De nettes différences régionales sont constatées tandis que le nombre de journalistes emprisonnés en raison de leur travail augmente considérablement au Moyen-Orient et en Afrique du Nord. Des dizaines de journalistes sont détenus sans inculpation, dont beaucoup dans des prisons secrètes, selon un rapport spécial du CPJ.

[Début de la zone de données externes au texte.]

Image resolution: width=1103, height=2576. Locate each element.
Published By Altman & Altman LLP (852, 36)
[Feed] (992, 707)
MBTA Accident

Les journalistes faisant des reportages sur les manifestations et les troubles civils sont exposés à un risque croissant de détention. Ici, des soldats israéliens arrêtent un journaliste palestinien. (Reuters)
Les journalistes faisant des reportages sur les manifestations et les troubles civils sont exposés à un risque croissant de détention. Ici, des soldats israéliens arrêtent un journaliste palestinien. (Reuters)

Publié le 8 décembre 2010

New York
Le nombre de journalistes emprisonnés dans le monde entier a augmenté de plus de 20 pour cent pour atteindre son plus haut niveau depuis le milieu des années 1990, une hausse principalement due aux emprisonnements à grande échelle à travers le Moyen-Orient et l’Afrique du Nord, selon des recherches du Comité pour la protection des journalistes (CPJ). Dans son recensement annuel des journalistes emprisonnés en date du 1er décembre courant, le CPJ a identifié 179 personnes, notamment des rédacteurs, des directeurs de publication et des photojournalistes, derrière les barreaux en raison de leur travail, une augmentation de 34 par rapport au recensement de 2010.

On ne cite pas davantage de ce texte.